__Questions to answer__:
1. In the account of visiting Schweitzer below, return everything from "I don’t want" down to "contagious about him.", word for word.
2. Answer these from the account of visiting Schweitzer below:
(a) How did the narrator get from Lambaréné to Schweitzer's clinic?
(b) What does the narrator say the compound was like?
(c) Why did Schweitzer lock everything and everybody up each night?

__Document text__:
---

Don’t get the wrong idea that I was placing myself on his level. We operated on different spheres, and his, I believed, were far more exalted than mine, but we did have this one thing in common. We were both in the middle years, men who had accomplished something of note, and yet we were lost and we were looking for something more. I thought: I’d like to talk to that man.

When I make up my mind to do something, I do it. When I was feeling better I flew back to Africa, to Cairo, and then down to Lambaréné. I took a canoe from there to Schweitzer’s clinic. The people who paddled the canoes were the most horrible collection of emaciated souls I’d ever seen. I’m sure some of them were lepers. I found out afterward there was a power boat I could have taken, but I didn’t see it around at the time, or my French wasn’t good enough to make myself understood and I had to get into this goddamn canoe.

I visited Schweitzer, and he reminded me of myself back in the States. Didn’t want to see any visitors.

I didn’t tell him who I was, because I doubt that it would have meant anything to him. The magic of the Hughes name didn’t penetrate to Lambaréné. But in any event I found it impossible to talk to Dr. Schweitzer. I couldn’t get a word in edgewise with the man. He was totally brusque, indifferent to me and to any problems I may have had. I realized after a short time that this wasn’t personal – he acted this way toward everybody. He showed this Olympian detachment even toward the poor sick souls lying around in his clinic, which, incidently, was filthy. I don’t know what kind of doctor he was, but he sure as hell didn’t know much about ordinary hygiene. In that sense he might better have stayed in Germany and played the organ.

This place was a big establishment, not just a little clinic the way I imagined it would be. It was a compound, dozens of big buildings and lots of little barracks, like an army camp built in a swamp. The mosquitos nearly drove you crazy, and the heat, the humidity – well, it was hotter than Houston, and that’s saying something.

I don’t want to be too hard on Schweitzer. He looked awful, thin, and tired, and pale. I was there in the evening to see him. I was wandering about the compound, looking at the animals. There were a lot of African deer around, antelopes and other animals, and just before it got dark and I was supposed to go, I saw Dr. Schweitzer running around in a panic, shoving people into various huts and padlocking the doors. I asked myself, ‘My God, what’s happening?’ I thought for a minute there was a mad elephant on the loose, or a new leper had come to the clinic and there was something especially contagious about him.

I ran around myself, trying to find out what was going on, and it turned out that this was just his nightly routine. Schweitzer locked everything and everybody up because he was afraid they’d steal his medicines and his books and whatever else wasn’t nailed down. He wasn’t a very elevated soul. He certainly had no detachment.

---

__Data records__:

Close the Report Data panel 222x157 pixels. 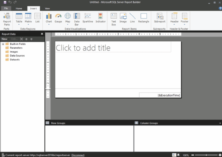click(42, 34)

---

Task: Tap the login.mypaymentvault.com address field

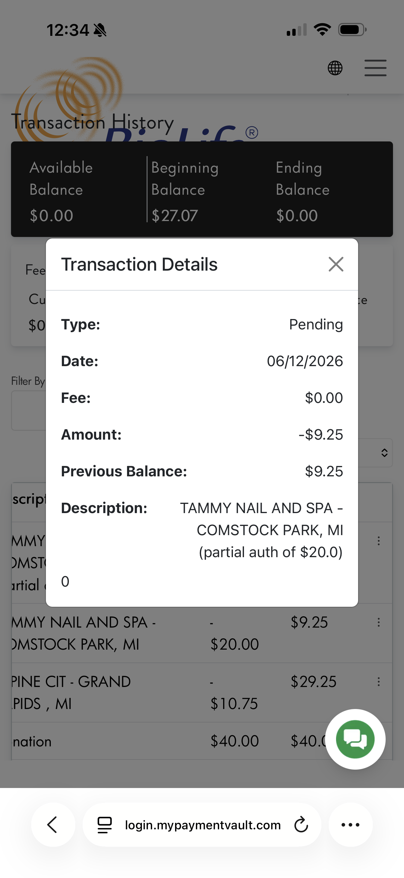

---

__Responses for each task__:
1.
I don’t want to be too hard on Schweitzer. He looked awful, thin, and tired, and pale. I was there in the evening to see him. I was wandering about the compound, looking at the animals. There were a lot of African deer around, antelopes and other animals, and just before it got dark and I was supposed to go, I saw Dr. Schweitzer running around in a panic, shoving people into various huts and padlocking the doors. I asked myself, ‘My God, what’s happening?’ I thought for a minute there was a mad elephant on the loose, or a new leper had come to the clinic and there was something especially contagious about him.

2.
(a) By canoe.
(b) An army camp built in a swamp.
(c) He was afraid they'd steal his medicines and his books and whatever else wasn't nailed down.